President Ian Khama will face his first acid test of his international statesmanship this week when he presides over the fate of Lesotho’s democracy.
Well known for being outspoken and his confrontational approach on other countries in the continent and the world at large, Khama who is Chairman of Southern African Development Community (SADC) will this week preside over a review of a SADC report compiled by the Justice Mpaphi Phumaphi led Commission.
The Office of the President issued a statement last week that the Government of Botswana will host the Double Troika Summit of the SADC Heads of State and Government in Gaborone on 18th January.
According to the statement, the Double Troika Summit, which will be chaired by President Khama will review the political and security situation in the Southern Africa Region with particular focus on the situation in the Kingdom of Lesotho.
Insiders this week confirmed that the troika will discuss the much awaited report on the death of former Lesotho army general, Maaparankwe Mahao.
The SADC Double Troika is made up of Botswana, Mozambique, Zimbabwe, South Africa, United Republic of Tanzania and the Kingdom of Swaziland.
There had been calls in the region and elsewhere that the chairmanship of the Troika, the SADC organ on Politics, Defence and Security Cooperation should go to Botswana. This was after President Khama allegedly criticised South Africa for its quite diplomacy on “disturbing” issues that needed SADC’s practical intervention.
At one stage Botswana was a lone voice in the region after it differed with SADC that elections in Zimbabwe were held in a fair and free atmosphere despite allegations of widespread rigging and systematic disenfranchisement.
Khama also broke ranks with the AU on the International Criminal Court’s outstanding warrant of arrest against Sudanese President Omar al-Bashir.
When Khama ascended to the helm of SADC as its Chairman in August last year there was fanfare as critics wanted to see a different kind of stewardship of the organisation that has been labelled as a toothless dog and a club of associates. Thus observes are also waiting to see whether SADC under the stewardship of Khama would rein in one of its own in the form of Lesotho after deliberations and recommendations of the Phumaphi report in Gaborone.

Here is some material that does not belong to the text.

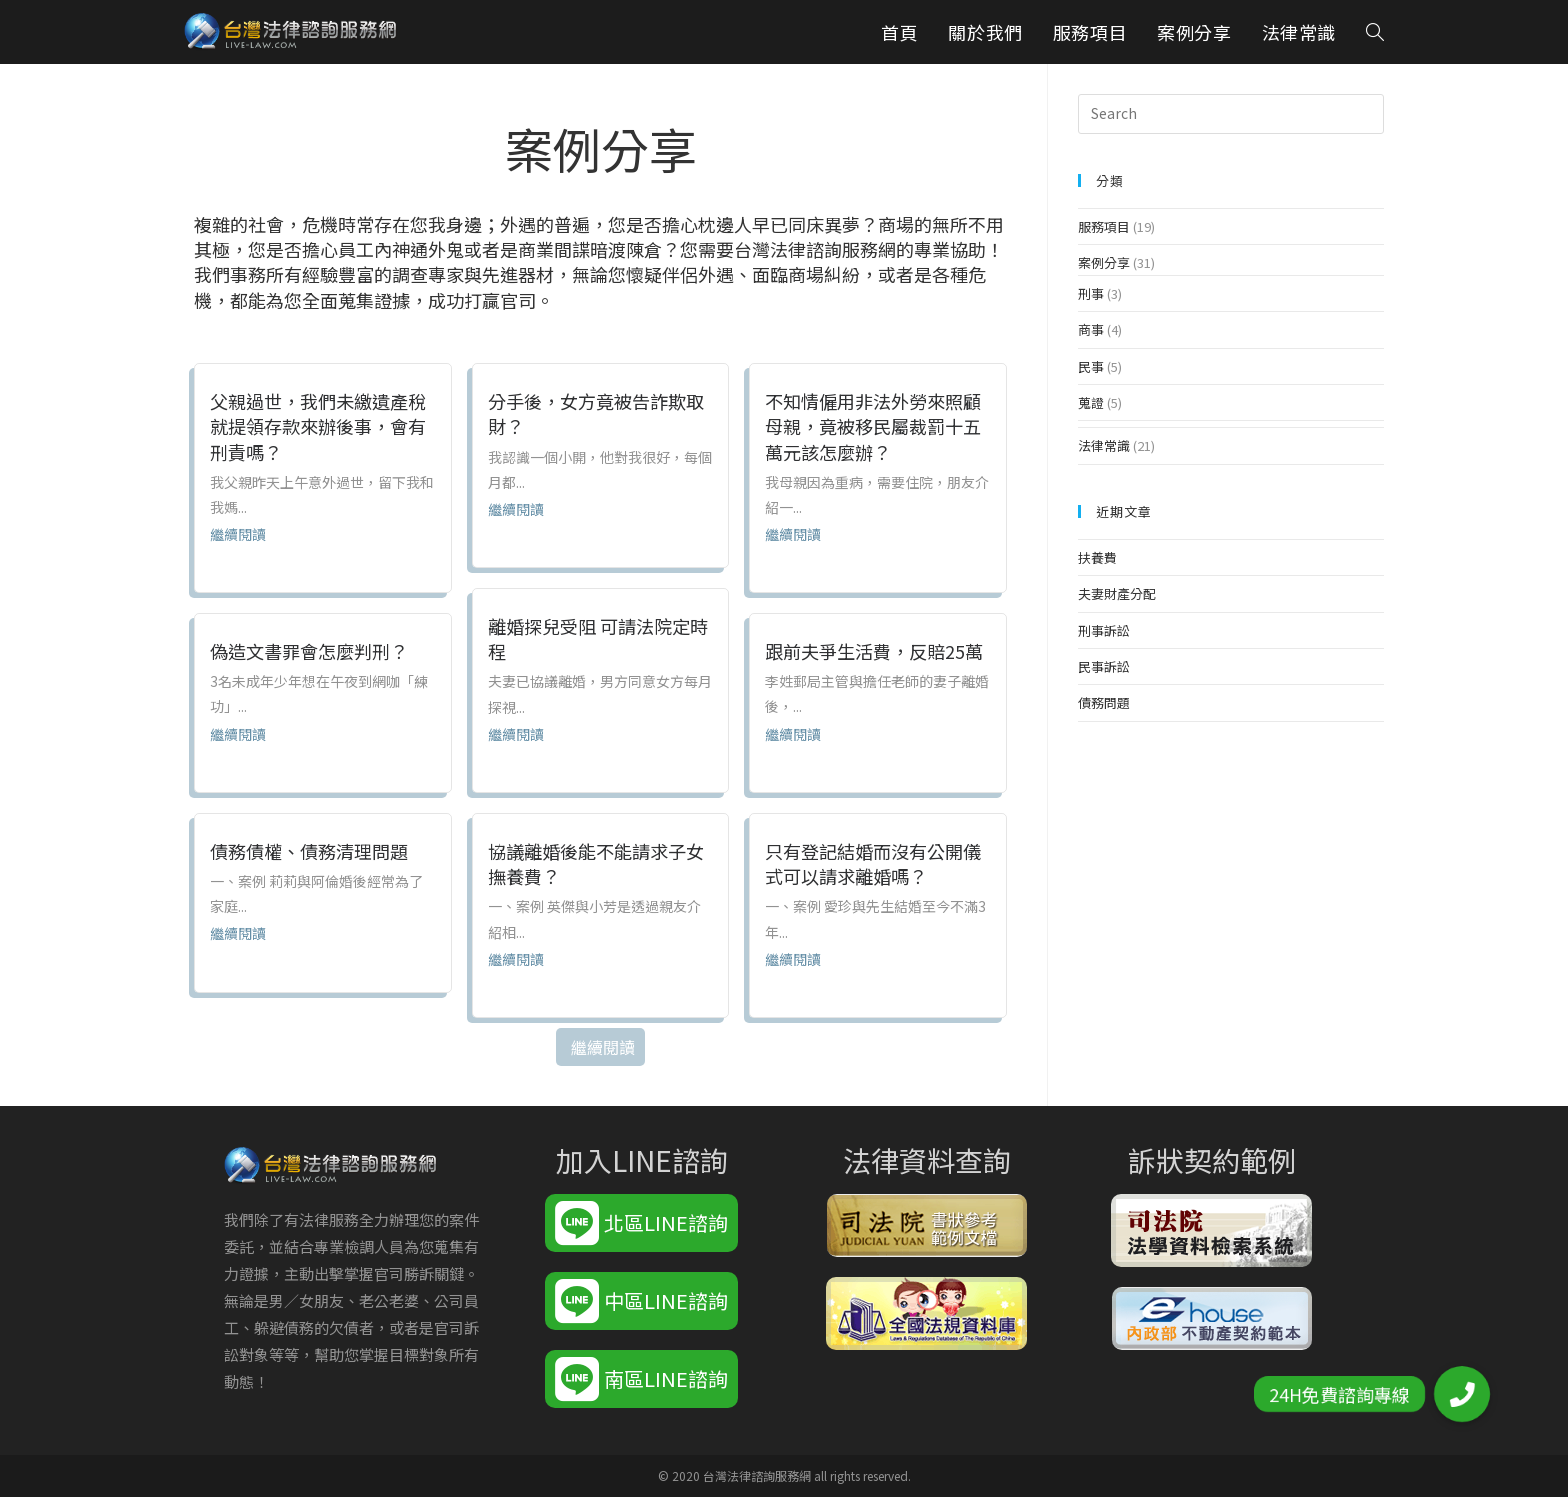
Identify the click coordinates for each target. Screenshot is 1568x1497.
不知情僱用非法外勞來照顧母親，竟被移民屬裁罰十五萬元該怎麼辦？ (873, 426)
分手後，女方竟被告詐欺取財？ (596, 413)
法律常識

Reports from Lesotho suggests that the Lesotho Government is likely to give SADC a hard time when called on to implement some of the recommendations contained in the report.
Despite being criticised recently of having toned down as a result of pushing a diplomatic approach that was unsustainable, Khama proved his critics wrong when he lashed out at Burundi’s President Pierre Nkurunziza during his press briefing in August last year as SADC Chair. He was commenting on reports that Nkurunziza’s country had been plunged into violence after he ran for a third-term despite strong domestic opposition.
“It doesn’t matter how you got there. At the end of the day, once you sit in the office and you assume all the functions and duties of that office, you are serving your term,” he said. “In my opinion, he (Nkurunziza) has served two terms”, Khama, whose country has term limits and who is serving his own second and last, said.
Last week, Zimbabwe’s state run The Herald accused Khama of not actively leading discussions on issues affecting the SADC region.
“Many would be forgiven for thinking that the position (of SADC chairman) has been retired especially after the visible tenure of President Mugabe who set the seminal discussions on industrialisation and value addition,” writes the paper.
According to the Herald “Five months down the line, nobody can be sure what is going on in his (Khama) mind as the face of the region.” The Herald also recommends that Khama should come out of the closet and address regional issues such as drought and food security as well as power challenges.